- DOCUMENT:
After transport come land use and agriculture. Whilst distinct, they’re closely linked.
Land use deals with changing land use – land being forested or deforested, or farmland being created. Whilst it’s often a one-time operation (for any given piece of land), the impacts are visible on a global scale, due to the extent of the land use changes, and the types of change.
I’m sure most of you will be aware of the benefits trees have on CO₂ levels – they act as carbon sinks, sucking up CO₂ and storing it. Naturally, therefore, if you cut down the trees and burn them, as is often done when forests are cleared, all that carbon is released. The clearing of different landscapes can have varying impacts – burning tropical rainforest is particularly intensive, as is clearing mangrove swamps and peatland.
One major reason that people clear land is for farming. Humans have to eat, after all, and agriculture takes up over a third of all land area, and is host to a number of significant emissions sources, from nitrate emissions from overuse of fertilisers (excluding other effects from agricultural run-off) to methane emissions from ruminant animals grown for milk and meat. There’s always pressure for more farmland, and unsustainable farming techniques can result in soil becoming degraded, meaning farmers are under constant pressure to move on, threatening natural ecosystems.
The last two significant sectors are residential and commercial, and industry. The first is the CO₂ released from our daily lives – usually this comes in the form of fuel burnt for heat and/or power at a residence or business, rather than pulled from the main grid. In developed economies, this tends to be less of a factor, but in developing countries, this can be a significant source of emissions.

- RECORD EXCERPTS:
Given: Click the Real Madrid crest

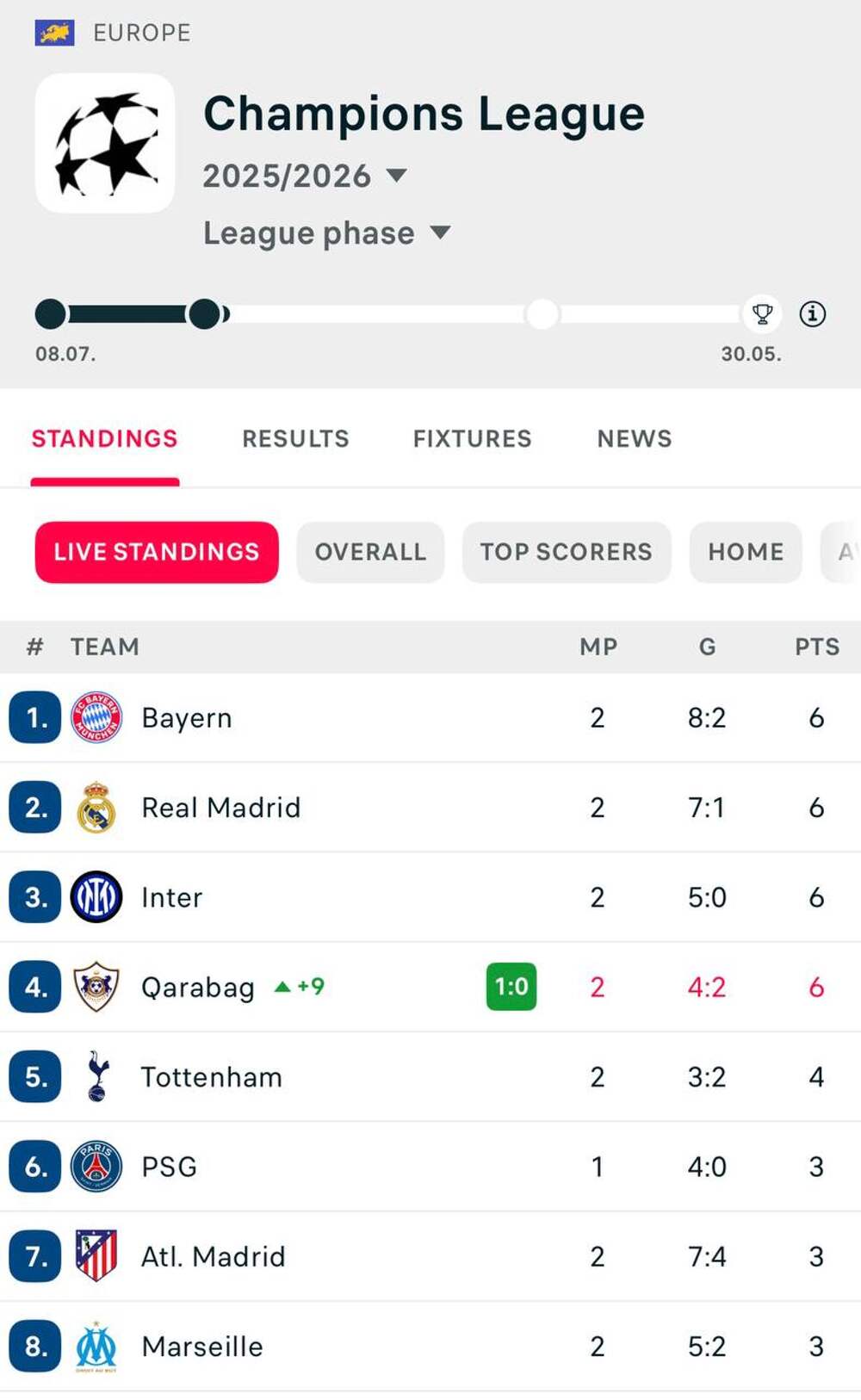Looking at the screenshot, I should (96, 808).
--
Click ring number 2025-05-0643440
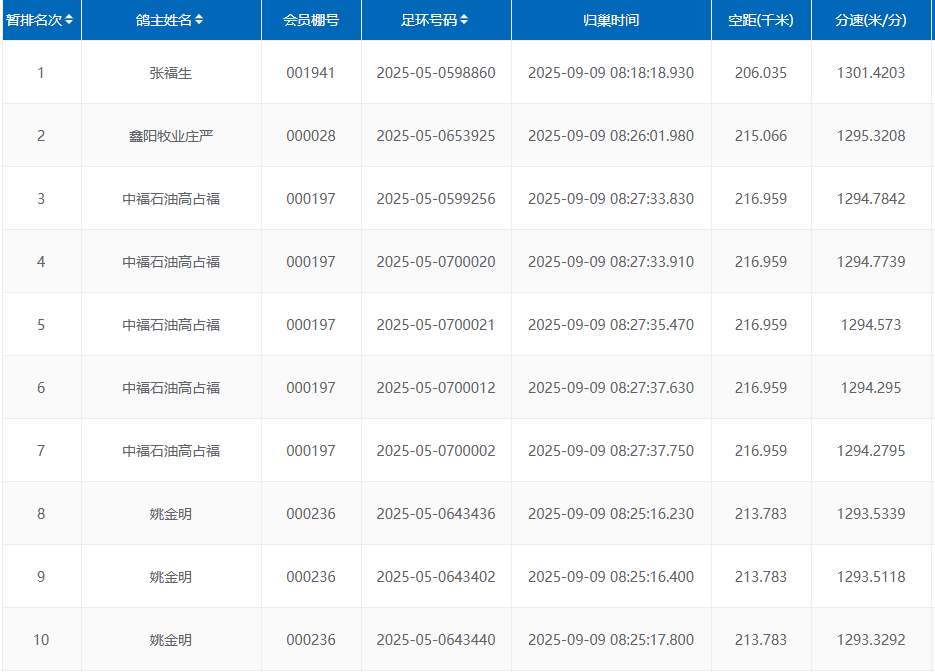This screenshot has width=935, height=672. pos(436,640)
==
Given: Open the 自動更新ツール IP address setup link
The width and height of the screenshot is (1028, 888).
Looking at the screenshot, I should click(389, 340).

- CHALLENGE 1:
Check each statement against the emissions text and answer yes or no, quoting the words of the text that decide it: (a) Agriculture takes up over a third of all land area. (b) Burning tropical rainforest is described as having a comparatively mild impact. (c) In developed economies, fuel burnt at residences and businesses tends to be a major emissions factor.
- CHALLENGE 2:
Reproduce the part of the emissions text starting with "After transport come" and going on through "types of change.".

- EXERCISE SOLUTION 1:
(a) Yes: "agriculture takes up over a third of all land area"
(b) No: "burning tropical rainforest is particularly intensive"
(c) No: "In developed economies, this tends to be less of a factor"

- EXERCISE SOLUTION 2:
After transport come land use and agriculture. Whilst distinct, they’re closely linked.
Land use deals with changing land use – land being forested or deforested, or farmland being created. Whilst it’s often a one-time operation (for any given piece of land), the impacts are visible on a global scale, due to the extent of the land use changes, and the types of change.